Le jour de l'humiliation

Incroyable comme l'aventure de ce blog
me fait ouvrir des portes et des fenêtres.
Jamais je n'aurais deviné ce goût d'en
savoir plus et encore plus, à mesure que
les sujets traités ouvrent des pistes.

Ainsi, la révolution chinoise de 1911...
Je n'en connaissais rien. D'ailleurs, dans
nos années d'étude, toute l'histoire de la
Chine restait  dans le noir, comme si
n'avaient existé que la Grèce, Rome,
le Moyen-Âge européen, et les
transformations en Occident.  J'essaie
donc rapidement de suppléer un peu
à toute cette ignorance que j'ai.

Il m'est venu l'idée de chercher du côté
de la construction du chemin de fer
pan-canadien: les Chinois y ont beaucoup
travaillé...Évidemment cela m'a conduit
ailleurs: c'est la magie des sources
inattendues sur internet.

Je me suis retrouvé sur Le Chemin, un
documentaire par Keith Lock, qui explore
la vie de Lem Wong, immigré chinois. Quelles belles réalisations: celle de la famille de Lem, et celle du cinéaste Keith Lock. (Et puis, il y aurait la cinquantaine de documentaires réalisés sur des familles d'immigrés, dans la collection Mémoires d'un pays).

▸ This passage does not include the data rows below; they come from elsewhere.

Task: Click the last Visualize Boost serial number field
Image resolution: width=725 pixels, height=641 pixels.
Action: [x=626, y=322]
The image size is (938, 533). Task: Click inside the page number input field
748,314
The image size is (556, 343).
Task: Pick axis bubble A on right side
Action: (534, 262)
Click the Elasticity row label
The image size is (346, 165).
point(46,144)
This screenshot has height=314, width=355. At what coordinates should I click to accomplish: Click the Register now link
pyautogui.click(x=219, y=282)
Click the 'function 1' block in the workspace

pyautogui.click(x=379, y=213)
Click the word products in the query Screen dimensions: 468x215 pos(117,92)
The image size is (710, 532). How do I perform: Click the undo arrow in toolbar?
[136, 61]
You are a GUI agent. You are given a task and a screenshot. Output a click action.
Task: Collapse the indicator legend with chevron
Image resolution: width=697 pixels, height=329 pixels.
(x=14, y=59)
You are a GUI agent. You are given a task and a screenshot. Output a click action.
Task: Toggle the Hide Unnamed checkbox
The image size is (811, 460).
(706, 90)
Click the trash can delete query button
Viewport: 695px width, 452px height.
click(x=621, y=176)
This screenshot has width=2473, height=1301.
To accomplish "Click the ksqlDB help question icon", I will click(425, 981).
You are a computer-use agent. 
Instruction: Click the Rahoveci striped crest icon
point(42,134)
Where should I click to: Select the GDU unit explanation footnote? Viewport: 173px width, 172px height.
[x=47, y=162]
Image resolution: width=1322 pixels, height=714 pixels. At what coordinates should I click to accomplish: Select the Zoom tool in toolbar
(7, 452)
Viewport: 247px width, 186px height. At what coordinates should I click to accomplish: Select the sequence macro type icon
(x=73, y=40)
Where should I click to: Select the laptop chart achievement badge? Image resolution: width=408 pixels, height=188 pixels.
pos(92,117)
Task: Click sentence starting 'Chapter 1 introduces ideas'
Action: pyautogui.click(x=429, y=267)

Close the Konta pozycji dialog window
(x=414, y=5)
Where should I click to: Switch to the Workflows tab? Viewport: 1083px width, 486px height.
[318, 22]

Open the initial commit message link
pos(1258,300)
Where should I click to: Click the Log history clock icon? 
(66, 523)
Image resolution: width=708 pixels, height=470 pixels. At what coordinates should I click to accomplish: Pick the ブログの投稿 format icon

J'apprends aussi en ce jour de la Fête du Canada, que cette date était La Journée de l'Humiliation pour la communauté chinoise canadienne. Le pays avait voté une loi d'exclusion, rendant l'immigration chinoise impossible,  pour protéger les Blancs d'ici contre la concurrence de gens bien décidés à travailler dur. Nous venons de loin.